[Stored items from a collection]
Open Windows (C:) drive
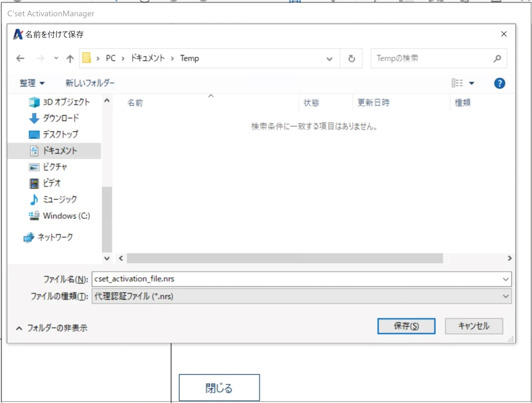Viewport: 532px width, 403px height. [x=66, y=216]
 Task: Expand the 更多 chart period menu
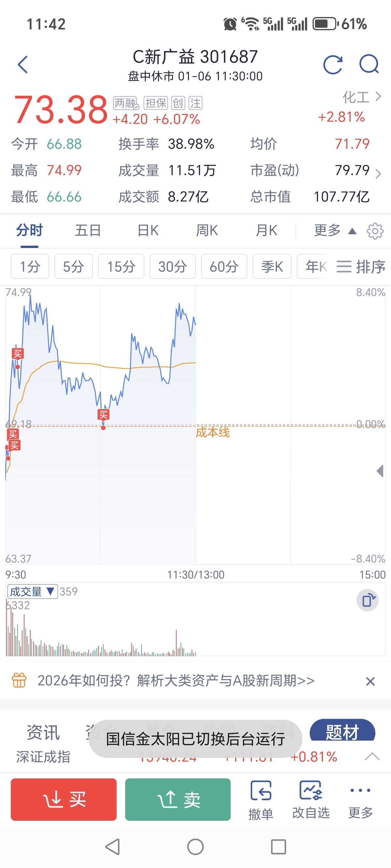[334, 231]
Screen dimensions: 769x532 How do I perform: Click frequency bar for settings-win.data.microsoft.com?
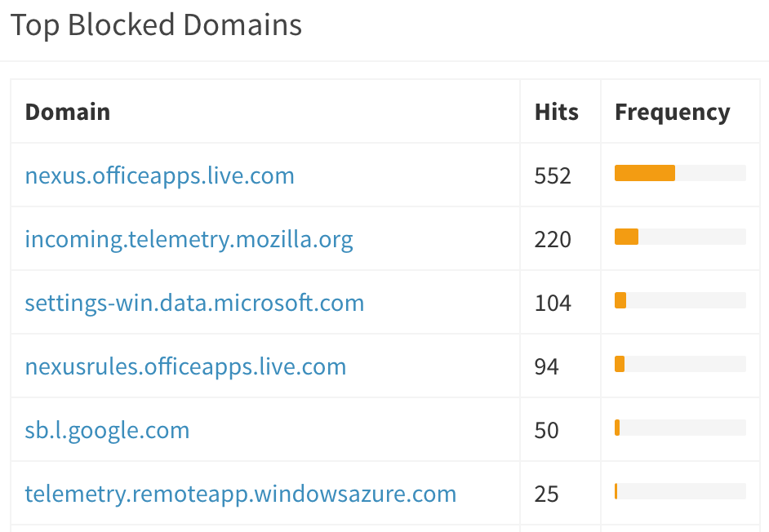coord(679,300)
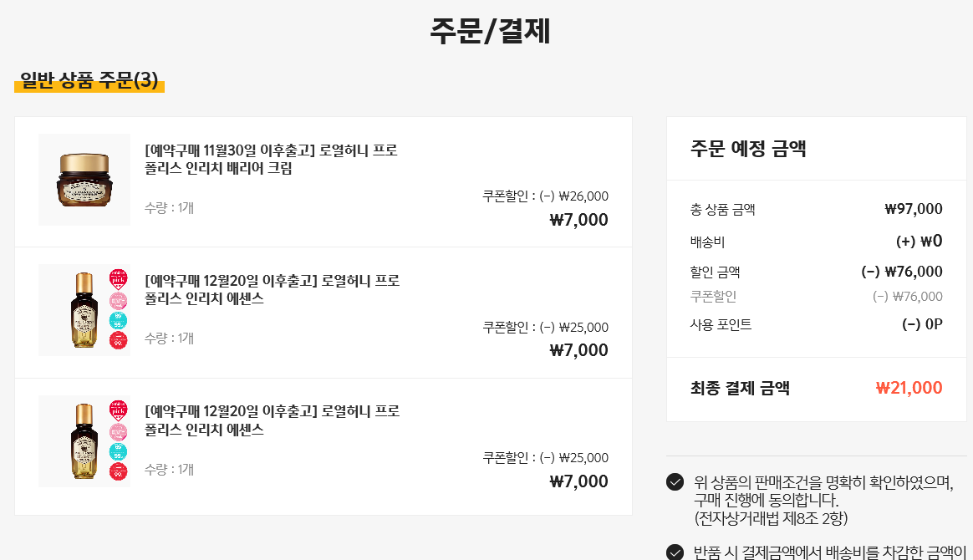
Task: Open the bottom 인리치 에센스 product title
Action: (x=272, y=420)
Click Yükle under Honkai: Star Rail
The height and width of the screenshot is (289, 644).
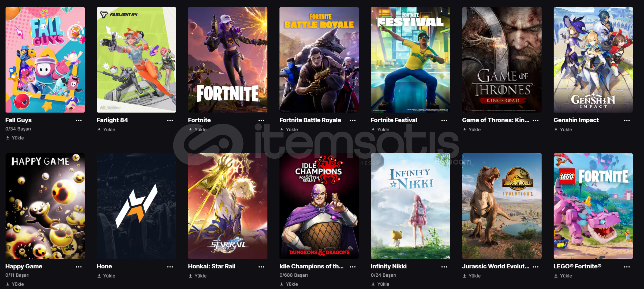click(197, 276)
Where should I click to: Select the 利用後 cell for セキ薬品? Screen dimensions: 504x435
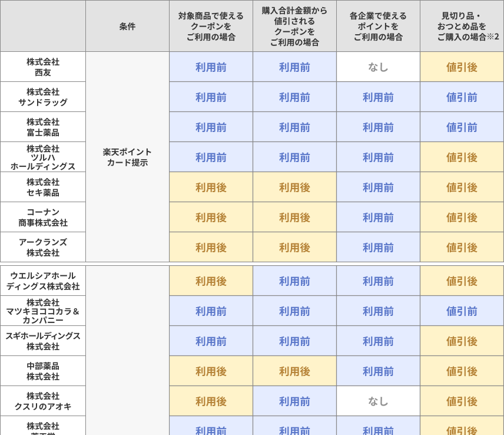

● Your instructions
Could you copy every record exactly, without the pictures?

● Written response
Open Windows (C:) drive
Viewport: 532px width, 403px height. [x=66, y=216]
 Task: Expand the 更多 chart period menu
[334, 231]
Screen dimensions: 769x532 How do I perform: Click frequency bar for settings-win.data.microsoft.com?
coord(679,300)
Task: Open the bottom 인리치 에센스 product title
Action: (x=272, y=420)
Click Yükle under Honkai: Star Rail
The height and width of the screenshot is (289, 644).
click(197, 276)
Where should I click to: Select the 利用後 cell for セキ薬品? Screen dimensions: 504x435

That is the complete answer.